Voor dit artikel is een wijziging met terugwerkende kracht gepubliceerd. Zie opmerking onder de tekst voor nadere informatie.
  • 1 De minister kan aan ten hoogste twee organisaties een subsidie verstrekken voor het gericht werken aan een onderzoeks- en verbetercultuur binnen het programma Ontwikkelkracht in het pilotjaar, aan de hand van een werkwijze. De werkwijze wordt tijdens het pilotjaar door de subsidieontvanger op tien scholen toegepast.

  • 2 Het subsidiebedrag per organisatie bedraagt ten hoogste € 200.000,–.

  • 3 De volgende kosten komen in ieder geval voor subsidie in aanmerking:

    • a. kosten, inclusief voorbereidingskosten, verbonden aan het begeleiden van scholen in de onderzoek- en verbetertrajecten;

    • b. kosten verbonden aan het begeleiden en organiseren van bijeenkomsten met deelnemende scholen.

Terugwerkende kracht

Stcrt. 2023, 24245, datum inwerkingtreding 02-09-2023, bevat een wijziging met terugwerkende kracht van dit artikel. Deze wijziging werkt terug tot en met 01-11-2022.

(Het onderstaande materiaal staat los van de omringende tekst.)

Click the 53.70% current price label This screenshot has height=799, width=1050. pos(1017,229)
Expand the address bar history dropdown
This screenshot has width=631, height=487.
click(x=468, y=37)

1 De minister kan aan ten hoogste twee organisaties een subsidie verstrekken voor het gericht werken aan een onderzoeks- en verbetercultuur binnen het programma Ontwikkelkracht in het pilotjaar, aan de hand van een werkwijze. De werkwijze wordt tijdens het pilotjaar door de subsidieontvanger op ten minste twaalf scholen toegepast.

2 Het subsidiebedrag per organisatie bedraagt ten hoogste € 252.500,–.

Artikel 2.2. Subsidieplafond

Terugwerkende kracht

Voor dit artikel is een wijziging met terugwerkende kracht gepubliceerd. Zie opmerking onder de tekst voor nadere informatie.

Voor de verstrekking van subsidies als bedoeld in artikel 2.1 is op grond van deze regeling in totaal een bedrag van € 400.000,– beschikbaar.

Terugwerkende kracht

Stcrt. 2023, 24245, datum inwerkingtreding 02-09-2023, bevat een wijziging met terugwerkende kracht van dit artikel. Deze wijziging werkt terug tot en met 01-11-2022.

Voor de verstrekking van subsidies als bedoeld in artikel 2.1 is op grond van deze regeling in totaal een bedrag van € 505.000,– beschikbaar.

Artikel 2.3. Subsidieaanvraag pilotjaar

  • 1 Een organisatie kan van 1 november 2022 tot en met 1 december 022 een aanvraag indienen voor de subsidie, bedoeld in artikel 2.1, eerste lid. Aanvragen die worden ontvangen na 1 december 2022, worden afgewezen.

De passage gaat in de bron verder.